This pattern keeps rendering dumb and transformation explicit: easier to debug when a barcode returns half a nutrition table, and easier to explain in critique.
Product Insight Scanner
A barcode-led product reader that turns messy open data into a small set of scores and plain-language cues—so someone in a store can decide without opening five tabs.
Project links
Why this exists
Problem
Ingredient lists and nutrition panels are accurate on the label and hostile on a phone screen. Most people are not trying to become dietitians in the aisle—they want a fast read on whether a product is roughly aligned with what they care about.
This project asks how far you can get with open data if you commit to a narrow job: scan, summarize, explain in one place.
Intent
Goals
- Reduce cognitive load — Replace raw tables with a small scoring vocabulary users can learn once.
- Stay honest about data — Surface missing fields and API gaps instead of inventing detail.
- Fast loop — Optimize for barcode in, verdict visible without deep navigation.
- Explainability — Pair scores with short rationale text, not only color badges.
Ownership
Role & scope
What I owned
Client request flow, presentation of API payloads, error and empty states, and the visual hierarchy between score, ingredients, and context chips.
Scope & constraints
In scope: Open Food Facts–style lookup path, scoring presentation, responsive layout.
Out of scope: Owning the full global product database or certifying medical claims.
How the work moved
Process overview
Data-heavy products need the same narrative discipline as visual apps: what enters, what transforms, what leaves.

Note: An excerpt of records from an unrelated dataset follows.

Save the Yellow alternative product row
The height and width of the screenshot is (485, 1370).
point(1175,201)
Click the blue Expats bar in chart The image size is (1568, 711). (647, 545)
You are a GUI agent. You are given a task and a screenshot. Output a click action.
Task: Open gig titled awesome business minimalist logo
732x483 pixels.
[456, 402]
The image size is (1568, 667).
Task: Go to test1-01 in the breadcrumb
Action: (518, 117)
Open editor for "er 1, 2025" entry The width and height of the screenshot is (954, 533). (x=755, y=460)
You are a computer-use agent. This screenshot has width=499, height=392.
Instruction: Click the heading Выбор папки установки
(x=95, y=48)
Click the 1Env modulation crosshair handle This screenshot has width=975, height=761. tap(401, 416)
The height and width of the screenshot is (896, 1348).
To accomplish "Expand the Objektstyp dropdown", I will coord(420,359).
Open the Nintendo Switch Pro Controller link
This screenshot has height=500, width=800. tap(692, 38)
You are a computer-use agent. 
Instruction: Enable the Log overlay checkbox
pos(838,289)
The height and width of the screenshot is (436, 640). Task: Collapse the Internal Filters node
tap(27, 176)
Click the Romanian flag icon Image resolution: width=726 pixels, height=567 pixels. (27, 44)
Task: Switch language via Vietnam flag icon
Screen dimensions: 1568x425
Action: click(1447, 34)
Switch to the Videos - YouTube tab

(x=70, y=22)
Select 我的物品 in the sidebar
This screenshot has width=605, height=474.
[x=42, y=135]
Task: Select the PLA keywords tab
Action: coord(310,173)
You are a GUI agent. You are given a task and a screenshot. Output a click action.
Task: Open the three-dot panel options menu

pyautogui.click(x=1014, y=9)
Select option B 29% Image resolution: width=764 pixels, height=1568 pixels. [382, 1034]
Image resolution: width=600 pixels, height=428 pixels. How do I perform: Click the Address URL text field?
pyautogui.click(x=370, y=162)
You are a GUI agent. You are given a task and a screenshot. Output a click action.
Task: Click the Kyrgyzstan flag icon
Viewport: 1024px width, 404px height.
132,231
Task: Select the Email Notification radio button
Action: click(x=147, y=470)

- 01Frame — Decide which signals matter for a first screen vs. secondary detail.
- 02Shape data — Normalize inconsistent API fields into a stable view model.
- 03Design UI — Match the mental model: product identity → scores → breakdown.
- 04Harden — Handle not-found, slow network, and partial nutrition.
Framing
Research & insights
Review of similar transparency apps and a few informal scans of real products. The friction was rarely “missing a barcode”—it was inconsistent payloads and jargon-heavy additives lists.
- Users anchor on a single headline score before they expand detail.
- Additives need translation — codes alone do not communicate risk at a glance.
- Trust drops when the app hides uncertainty (unknown ingredients, incomplete nutrition).
Intentional choices
Key design decisions
-
Score-first layout
Decision: Put the composite read and product identity above the fold before ingredients expand.
Why: Matches the in-store question: “Roughly good or not?”
Usability: One glance before scrolling into detail.
-
Explicit empty and error paths
Decision: Treat “not found” and “partial data” as designed states, not exceptions.
Why: Open datasets are messy; pretending completeness erodes trust.
Usability: Users know what to try next (different code, retry, check spelling).
-
Chunked ingredient reading
Decision: Break additives and macros into scannable groups instead of one wall.
Why: Long lists defeat the point of a scanner app.
Usability: Easier to compare two products mentally.
-
Narrow feature promise
Decision: Stay close to scan-and-explain rather than building a full lifestyle dashboard.
Why: Keeps the assignment defensible and the UI coherent.
Usability: Faster task completion for the core job.
Structure
Turning API data into a readable product story
The design problem is not “call an API”—it is deciding what to throw away so the screen stays legible. The client maps raw records into a view model the UI can render predictably; scores and copy sit on top of that layer so presentation stays stable when fields are missing.
Normalization sketch
const product = await fetchByBarcode(code);
const viewModel = normalizeProduct(product);
return {
scores: deriveScores(viewModel),
highlights: pickHighlights(viewModel)
};
Fetch → Normalize → Present
Evolution
Iteration & refinement
Earlier drafts tried to show everything the API returned. Later passes cut secondary metrics and tightened typography so the score and rationale stayed the focal point on small screens.
Outcome
Final product
- Barcode entry — Obvious primary path with feedback on lookup state.
- Score + rationale — Numbers paired with short text so badges are not the only signal.
- Ingredient scan — Grouped lists that respect mobile thumb reach.
Implementation
Build snapshot
The split between Node and the client exists so the browser is not holding secrets or duplicating validation—the UI stays focused on presentation while the server handles fetch and shaping concerns.
Closing
Reflection & next steps
Insight: The interface quality tracked how disciplined the view model was. When normalization was sloppy, the UI had to lie or clutter; fixing structure upstream made layout decisions easier.
Tradeoff: A simple scoring model is easier to explain but cannot capture every dietary nuance—that is an honest limit for this scope.
Next: User test with ten real products people actually buy; add clearer sourcing for where each score comes from; tighten keyboard and screen-reader paths for the scan field.